Record list:

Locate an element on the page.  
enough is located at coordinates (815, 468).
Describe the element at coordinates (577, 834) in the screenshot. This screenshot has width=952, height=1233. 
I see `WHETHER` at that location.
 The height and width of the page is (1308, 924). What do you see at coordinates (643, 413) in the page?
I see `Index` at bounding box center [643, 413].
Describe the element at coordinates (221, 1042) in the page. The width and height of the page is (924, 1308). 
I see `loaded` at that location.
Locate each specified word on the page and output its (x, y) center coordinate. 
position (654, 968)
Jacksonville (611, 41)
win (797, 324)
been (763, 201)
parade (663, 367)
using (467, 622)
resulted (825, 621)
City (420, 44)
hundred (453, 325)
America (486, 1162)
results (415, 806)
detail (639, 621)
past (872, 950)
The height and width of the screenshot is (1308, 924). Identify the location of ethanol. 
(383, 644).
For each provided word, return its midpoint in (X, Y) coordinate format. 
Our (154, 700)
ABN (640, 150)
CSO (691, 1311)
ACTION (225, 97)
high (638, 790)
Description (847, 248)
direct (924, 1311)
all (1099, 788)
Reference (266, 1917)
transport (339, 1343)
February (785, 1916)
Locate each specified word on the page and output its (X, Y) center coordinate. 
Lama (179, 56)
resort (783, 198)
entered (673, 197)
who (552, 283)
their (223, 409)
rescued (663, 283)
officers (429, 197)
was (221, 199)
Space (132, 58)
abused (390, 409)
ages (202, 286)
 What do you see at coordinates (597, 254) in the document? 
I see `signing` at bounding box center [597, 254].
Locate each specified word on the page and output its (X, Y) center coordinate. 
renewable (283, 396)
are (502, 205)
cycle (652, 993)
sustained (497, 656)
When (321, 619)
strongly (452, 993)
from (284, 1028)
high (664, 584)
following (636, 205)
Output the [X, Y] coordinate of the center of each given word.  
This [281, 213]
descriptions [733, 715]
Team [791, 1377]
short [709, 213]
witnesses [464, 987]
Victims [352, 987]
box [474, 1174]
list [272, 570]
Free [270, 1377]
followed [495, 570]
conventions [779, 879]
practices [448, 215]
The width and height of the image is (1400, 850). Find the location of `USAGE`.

Work to be completed: Can you render every row above as a Markdown table with the columns Number and Text, numbering the rows in order and leaving out blank lines?

Worked solution:
| Number | Text |
|---|---|
| 1 | Locate an element on the page.   |
| 2 | enough is located at coordinates (815, 468). |
| 3 | Describe the element at coordinates (577, 834) in the screenshot. This screenshot has width=952, height=1233.  |
| 4 | I see `WHETHER` at that location. |
| 5 |  The height and width of the page is (1308, 924). What do you see at coordinates (643, 413) in the page? |
| 6 | I see `Index` at bounding box center [643, 413]. |
| 7 | Describe the element at coordinates (221, 1042) in the page. The width and height of the page is (924, 1308).  |
| 8 | I see `loaded` at that location. |
| 9 | Locate each specified word on the page and output its (x, y) center coordinate.  |
| 10 | position (654, 968) |
| 11 | Jacksonville (611, 41) |
| 12 | win (797, 324) |
| 13 | been (763, 201) |
| 14 | parade (663, 367) |
| 15 | using (467, 622) |
| 16 | resulted (825, 621) |
| 17 | City (420, 44) |
| 18 | hundred (453, 325) |
| 19 | America (486, 1162) |
| 20 | results (415, 806) |
| 21 | detail (639, 621) |
| 22 | past (872, 950) |
| 23 | The height and width of the screenshot is (1308, 924). Identify the location of ethanol.  |
| 24 | (383, 644). |
| 25 | For each provided word, return its midpoint in (X, Y) coordinate format.  |
| 26 | Our (154, 700) |
| 27 | ABN (640, 150) |
| 28 | CSO (691, 1311) |
| 29 | ACTION (225, 97) |
| 30 | high (638, 790) |
| 31 | Description (847, 248) |
| 32 | direct (924, 1311) |
| 33 | all (1099, 788) |
| 34 | Reference (266, 1917) |
| 35 | transport (339, 1343) |
| 36 | February (785, 1916) |
| 37 | Locate each specified word on the page and output its (X, Y) center coordinate.  |
| 38 | Lama (179, 56) |
| 39 | resort (783, 198) |
| 40 | entered (673, 197) |
| 41 | who (552, 283) |
| 42 | their (223, 409) |
| 43 | rescued (663, 283) |
| 44 | officers (429, 197) |
| 45 | was (221, 199) |
| 46 | Space (132, 58) |
| 47 | abused (390, 409) |
| 48 | ages (202, 286) |
| 49 |  What do you see at coordinates (597, 254) in the document?  |
| 50 | I see `signing` at bounding box center [597, 254]. |
| 51 | Locate each specified word on the page and output its (X, Y) center coordinate.  |
| 52 | renewable (283, 396) |
| 53 | are (502, 205) |
| 54 | cycle (652, 993) |
| 55 | sustained (497, 656) |
| 56 | When (321, 619) |
| 57 | strongly (452, 993) |
| 58 | from (284, 1028) |
| 59 | high (664, 584) |
| 60 | following (636, 205) |
| 61 | Output the [X, Y] coordinate of the center of each given word.   |
| 62 | This [281, 213] |
| 63 | descriptions [733, 715] |
| 64 | Team [791, 1377] |
| 65 | short [709, 213] |
| 66 | witnesses [464, 987] |
| 67 | Victims [352, 987] |
| 68 | box [474, 1174] |
| 69 | list [272, 570] |
| 70 | Free [270, 1377] |
| 71 | followed [495, 570] |
| 72 | conventions [779, 879] |
| 73 | practices [448, 215] |
| 74 | The width and height of the image is (1400, 850). Find the location of `USAGE`. |